COVID-19 vaccine has been in a rush to make it for adults. But the pandemic made many parents ask if they can get a vaccine for their children.

Adults may be able to have a vaccine by next summer, according to The New York Times. However, kids will have to wait a lot longer before they can have one. The U.S. government's Operation Warp Speed and several programs made it to provide several COVID-19 vaccines for adults in advanced clinical trials. Yet, there are no trials begun in the United States to determine if these vaccines are safe and effective for children.

Dr. Evan Anderson, a pediatrician at Children's Healthcare of Atlanta and a professor at the Emory University School of Medicine, said, "Right now I'm pretty worried that we won't have a vaccine available for kids by the start of next school year. Dr. Anderson and his colleagues published a commentary on Friday in the journal Clinical Infectious Diseases calling for vaccine makers to act together. They called it, "Warp Speed for Covid-19 Vaccines: Why are Children Stuck in Neutral?"

As soon as researchers isolated the virus in January, the search for a COVID-19 vaccine started. Across the world, teams of developers began creating coronavirus vaccines based on several techniques. Some delivered viral genes into the body, triggering immune cells into action; others used inactivated coronaviruses that stimulated the immune system to make its own antibodies.
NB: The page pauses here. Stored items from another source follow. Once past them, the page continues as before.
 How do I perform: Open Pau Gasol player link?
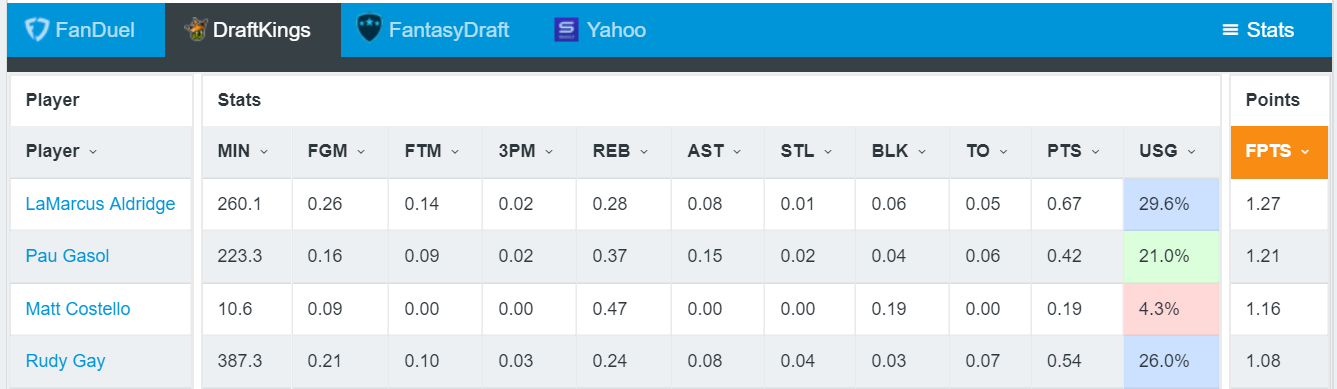pyautogui.click(x=67, y=256)
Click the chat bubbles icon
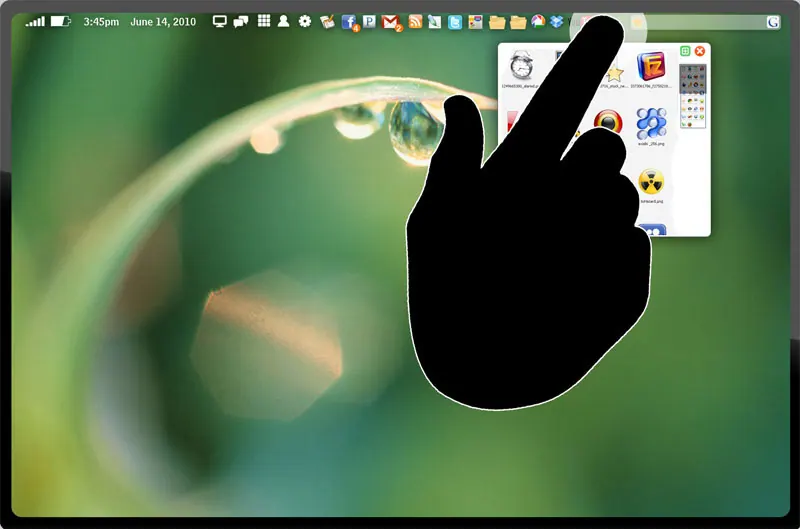 [x=241, y=21]
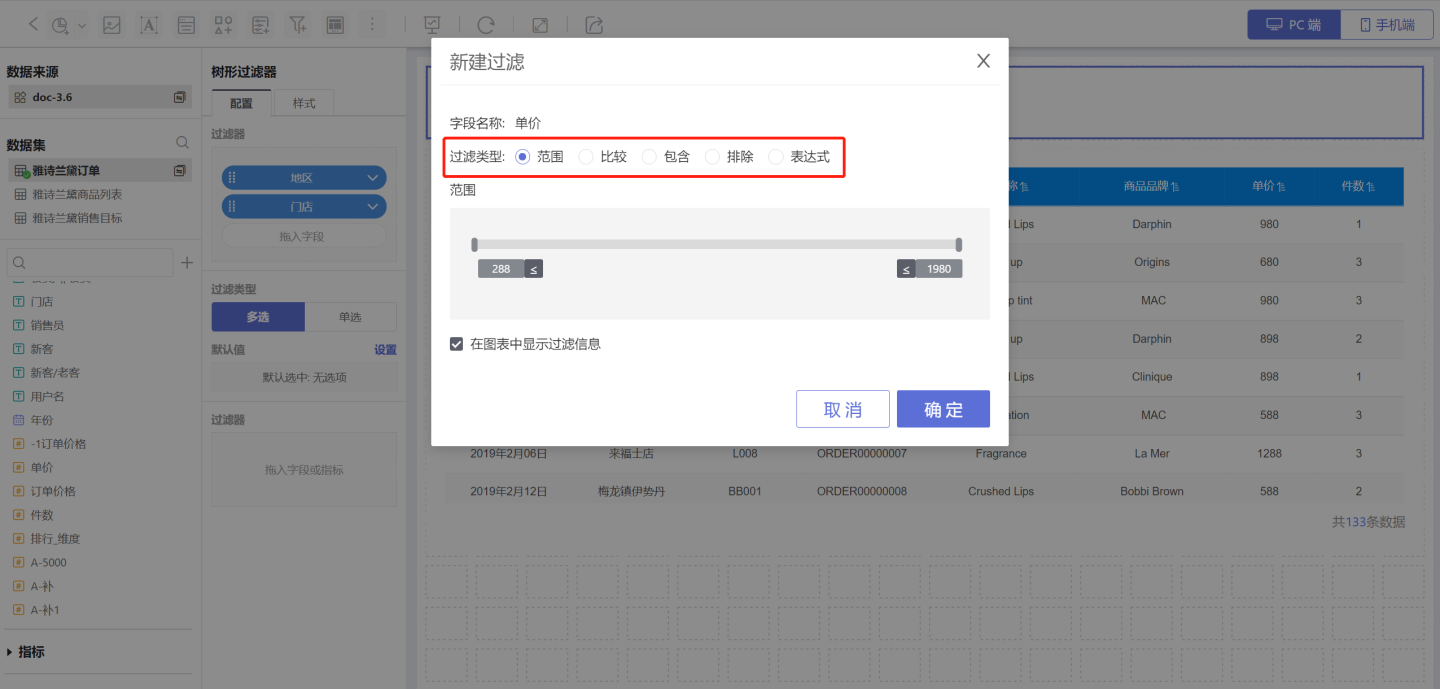Viewport: 1440px width, 689px height.
Task: Click the add text box icon
Action: (149, 25)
COVID-19 Vaccine Might Be Available for Adult but Not for Children Before Fall 2021
COVID-19 Vaccine Might Be Available for Adult but Not for Children Before Fall 2021 Charlein Gracia

Developers started down a well-worn path of rigorous protocols once they were ready to test those vaccines. These protocols were developed over decades to check if a vaccine is safe and effective. Vaccines need incredibly strict tests as they are fundamentally different from drugs intended for a limited number of ill people with a particular disease. Meanwhile, vaccines are given to millions of healthy people to prevent them from getting sick.
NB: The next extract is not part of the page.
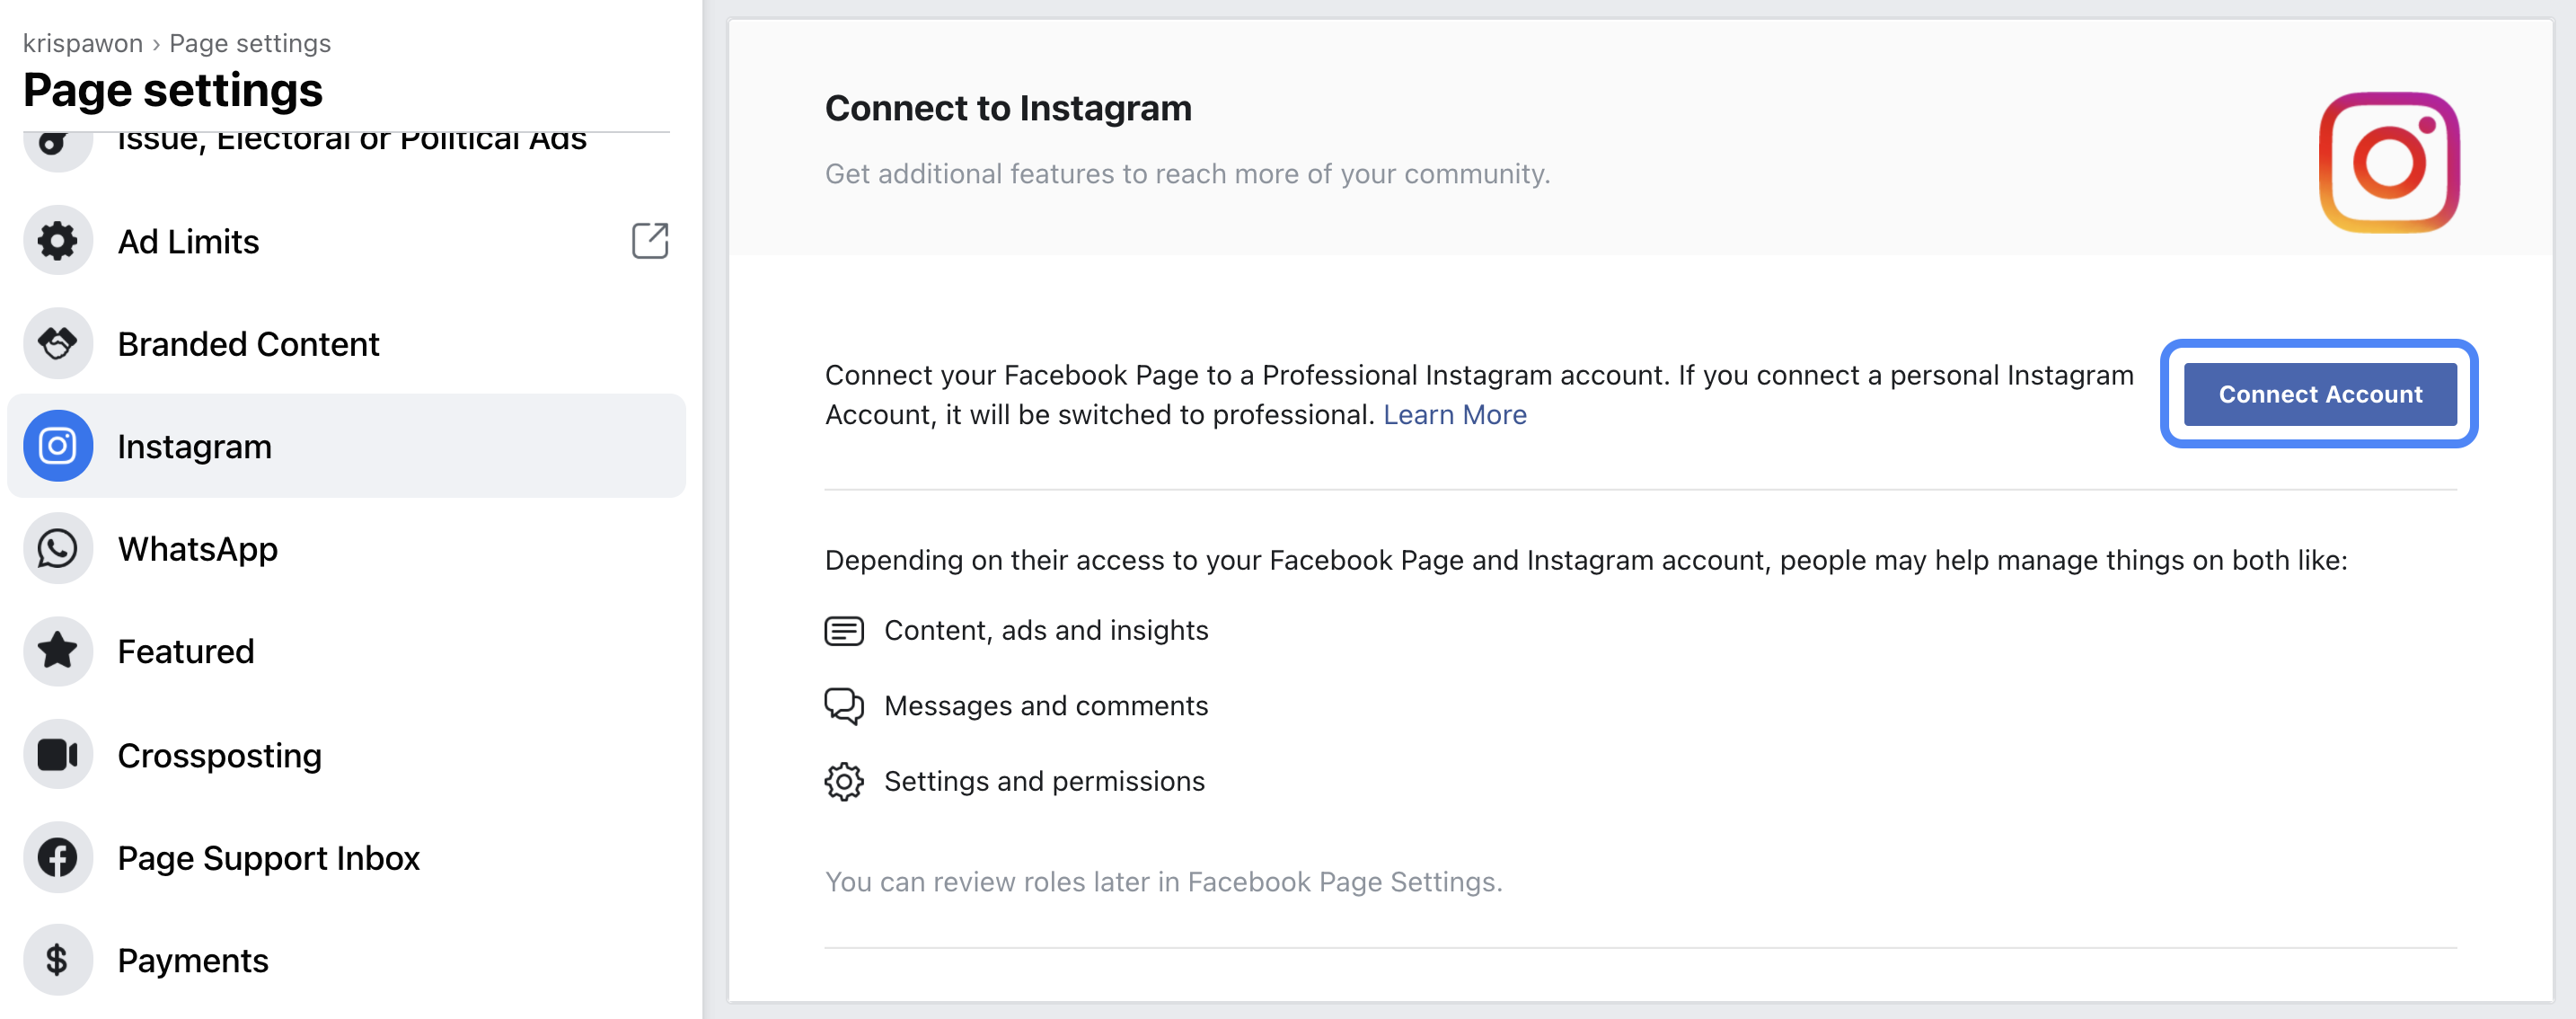The width and height of the screenshot is (2576, 1019).
Task: Follow the Learn More link
Action: pos(1454,415)
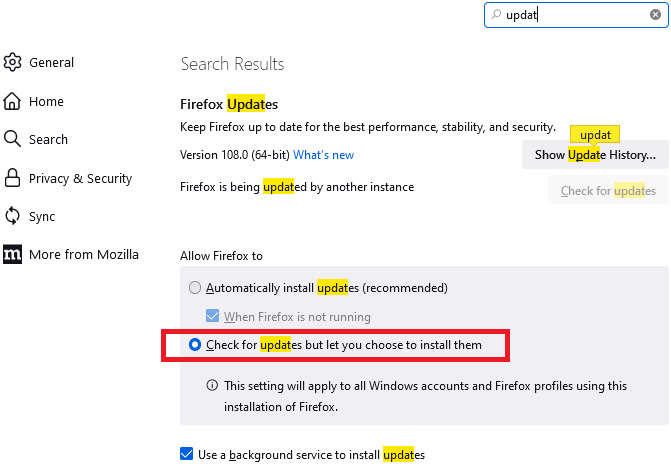Clear the settings search with X icon

[x=655, y=15]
Developers start clinical trials on people after testing a vaccine on animals. These trials went on three phases, from small to large. Phase 1 and 2 trials enable vaccine developers to determine which dose will be the safest while delivering the best immune protection. Phase 3 trials, the last stage of vaccine testing, are made by carrying out on thousands or even tens of thousands of volunteers. During these studies, scientists can get clear evidence that a COVID-19 vaccine protects people from the disease. Trials can also reveal the side effects missed by smaller studies.
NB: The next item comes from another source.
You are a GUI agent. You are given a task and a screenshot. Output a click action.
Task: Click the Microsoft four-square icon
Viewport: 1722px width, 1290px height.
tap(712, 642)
If researchers discovered no severe side effects, they would start testing the vaccines in children, starting with teenagers, then working down to younger ages. Vaccine developers know that children are not miniature adults. Children's biology is different in that it may affect vaccines. For example, children's airways are smaller; they can be vulnerable to low inflammation levels that could be harmless to an adult.

Trials enable developers to adjust the vaccine's dosage to achieve the best immune protection with the lowest risk of having side effects from children. The doses that adults and children are sometimes different- children get smaller amounts. For example, children get bigger doses for pertussis but smaller doses of hepatitis B vaccines.

In recent decades, the process has proved safe and successful. Childhood vaccines saved millions of lives. Expanding access to the measles vaccine alone resulted in a 78% decrease in mortality between 2000 and 2008. Worldwide, the process prevented an estimated 12.7 million deaths.

The testing needed approval for the Food and Drug Administration on a vaccine might take a decade or more in the past. Researchers have pointed ways to elevate their development in recent years, while not sacrificing the study to demonstrate safety and effectiveness.

Some vaccine makers figured out how to combine phases when the pandemic hit, gathering more information in the same period. Governments and philanthropic organizations offered assistance for expensive clinical trials and for building factories to produce vaccines.